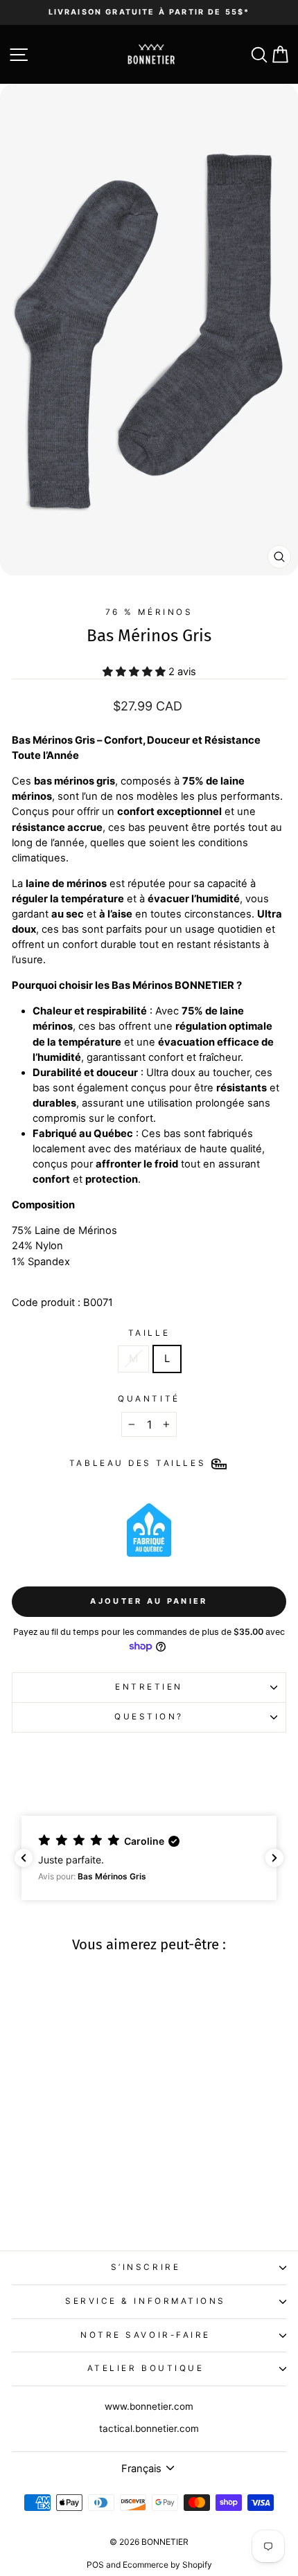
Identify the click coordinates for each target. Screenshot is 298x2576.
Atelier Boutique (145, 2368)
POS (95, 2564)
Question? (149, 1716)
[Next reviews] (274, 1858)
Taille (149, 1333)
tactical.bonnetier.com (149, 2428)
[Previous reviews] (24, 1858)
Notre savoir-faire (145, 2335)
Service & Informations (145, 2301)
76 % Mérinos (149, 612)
************
* _Your objective_: Print every line from the one that contains "Taille (149, 1333)" to the end of the records, exactly as written, and nothing more.

* _Result below_:
Taille (149, 1333)
tactical.bonnetier.com (149, 2428)
[Previous reviews] (24, 1858)
Notre savoir-faire (145, 2335)
Service & Informations (145, 2301)
76 % Mérinos (149, 612)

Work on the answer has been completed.